Switchboard Rolls Out Paid Link Program

Advertisers can buy links on their local listings or on another non-commercial listing.

Online yellow pages provider Switchboard announced the availability of new advertising options, offering businesses the chance to insert Web site links on their own listings or on non-commercial listings.

LocalClicks allows advertisers to purchase transactional links on their listings. For example, a local car dealership could pay for links to pages on its Web site that let people sign up for a test drive or see a new car model. The program also allows advertisers to buy links on non-commercial listings. A flower shop, for example, could buy a link on a hospital listing. Advertisers only pay when a user clicks on the links.

Dean Polnerow, president and chief executive of Westboro, Mass.-based Switchboard, said the program would harness the power of paid listings with the traditional strength of yellow-pages listings, allowing a more local approach than paid search can offer.

The potential is to attract advertisers who are already purchasing online advertising,” he said. “A lot of those [advertisers] are very interested in clicks and paying for clicks. Our hope is to be able to give them a lot more opportunities to get those clicks.”

The listings will be sold in-house by Switchboard. Polnerow said the price for each click would be determined by category, on the basis of what an advertiser might pay for a listing with Overture Services or Google.

“A click is a click is a click,” Polnerow said. “What we’re saying is Switchboard is a great way to get a click.”

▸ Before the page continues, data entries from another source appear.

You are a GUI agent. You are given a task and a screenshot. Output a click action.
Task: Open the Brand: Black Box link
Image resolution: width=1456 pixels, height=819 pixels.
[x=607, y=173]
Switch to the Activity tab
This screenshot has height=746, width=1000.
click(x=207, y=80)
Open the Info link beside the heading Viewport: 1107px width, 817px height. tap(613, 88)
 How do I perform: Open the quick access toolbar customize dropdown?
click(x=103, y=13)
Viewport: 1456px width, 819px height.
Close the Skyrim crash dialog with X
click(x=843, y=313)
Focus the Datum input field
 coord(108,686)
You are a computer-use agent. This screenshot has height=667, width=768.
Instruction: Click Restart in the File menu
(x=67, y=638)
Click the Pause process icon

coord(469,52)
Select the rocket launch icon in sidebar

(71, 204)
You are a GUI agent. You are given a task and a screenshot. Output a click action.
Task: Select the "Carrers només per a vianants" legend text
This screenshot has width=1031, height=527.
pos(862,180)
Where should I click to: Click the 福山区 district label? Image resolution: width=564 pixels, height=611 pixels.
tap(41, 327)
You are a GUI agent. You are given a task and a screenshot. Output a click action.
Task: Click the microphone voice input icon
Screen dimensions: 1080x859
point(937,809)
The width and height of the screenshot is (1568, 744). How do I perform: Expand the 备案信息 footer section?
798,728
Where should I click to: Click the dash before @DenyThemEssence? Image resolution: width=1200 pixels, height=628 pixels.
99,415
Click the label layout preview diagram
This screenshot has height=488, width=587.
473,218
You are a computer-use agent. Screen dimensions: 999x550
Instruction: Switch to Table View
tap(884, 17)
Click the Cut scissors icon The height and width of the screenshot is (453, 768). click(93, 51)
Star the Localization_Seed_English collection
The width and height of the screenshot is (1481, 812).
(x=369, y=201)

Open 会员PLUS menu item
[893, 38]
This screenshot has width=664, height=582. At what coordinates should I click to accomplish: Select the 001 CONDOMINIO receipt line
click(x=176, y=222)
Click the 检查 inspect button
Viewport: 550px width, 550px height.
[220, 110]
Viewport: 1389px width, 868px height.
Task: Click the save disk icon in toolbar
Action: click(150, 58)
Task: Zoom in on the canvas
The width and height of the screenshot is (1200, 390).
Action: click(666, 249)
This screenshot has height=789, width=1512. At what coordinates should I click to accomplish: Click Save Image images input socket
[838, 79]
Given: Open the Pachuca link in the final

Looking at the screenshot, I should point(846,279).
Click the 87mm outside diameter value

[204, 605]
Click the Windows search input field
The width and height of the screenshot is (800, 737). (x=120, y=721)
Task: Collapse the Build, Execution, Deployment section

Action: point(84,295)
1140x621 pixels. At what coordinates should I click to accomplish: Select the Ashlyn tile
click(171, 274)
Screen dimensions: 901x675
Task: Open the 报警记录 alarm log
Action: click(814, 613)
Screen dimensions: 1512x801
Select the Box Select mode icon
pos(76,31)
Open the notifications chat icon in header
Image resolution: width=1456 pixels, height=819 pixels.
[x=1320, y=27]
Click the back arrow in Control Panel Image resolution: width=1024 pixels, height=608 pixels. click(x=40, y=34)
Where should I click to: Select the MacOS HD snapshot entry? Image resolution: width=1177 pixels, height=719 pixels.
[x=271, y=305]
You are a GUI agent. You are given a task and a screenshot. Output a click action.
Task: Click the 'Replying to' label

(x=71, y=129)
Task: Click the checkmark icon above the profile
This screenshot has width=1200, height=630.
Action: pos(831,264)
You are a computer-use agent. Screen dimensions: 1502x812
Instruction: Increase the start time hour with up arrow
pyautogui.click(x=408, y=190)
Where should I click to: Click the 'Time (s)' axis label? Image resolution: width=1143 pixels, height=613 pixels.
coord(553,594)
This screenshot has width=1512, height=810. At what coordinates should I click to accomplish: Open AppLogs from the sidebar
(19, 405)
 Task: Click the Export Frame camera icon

The program, which already has participants like LexisNexis Martindale-Hubbell and Best Flowers, is Switchboard’s second foray into using paid listings with a local flavor. In mid-July, it inked a contextual advertising deal with Google’s AdSense to display contextual paid links on some of its content pages.

“We love it,” Polnerow said of the AdSense program. “So far, it’s been performing very well.”

Local paid listings are often thought as a huge potential market for paid search providers like Google and Overture Services. While Overture is at work on a local search product, which it hopes to release within a year, Google has struck deals with partner sites to use its search technology to create local listings.

In addition to the Switchboard implementation, Google inked an AdWords deal with MapQuest in June to serve paid listings in categories like hotels and restaurants by combining searchers’ self-identified locations with the category name. For instance, a user requesting a map of Philadelphia would receive AdWords listings for “Philadelphia restaurant” and “Philadelphia hotel.”

The market for local paid listings has also caught the fancy of InterActive’s Barry Diller. In March, InterActive-owned Citysearch began giving advertisers the ability to move up to a “featured listings” tab on the results page of searches on Citysearch’s local sites.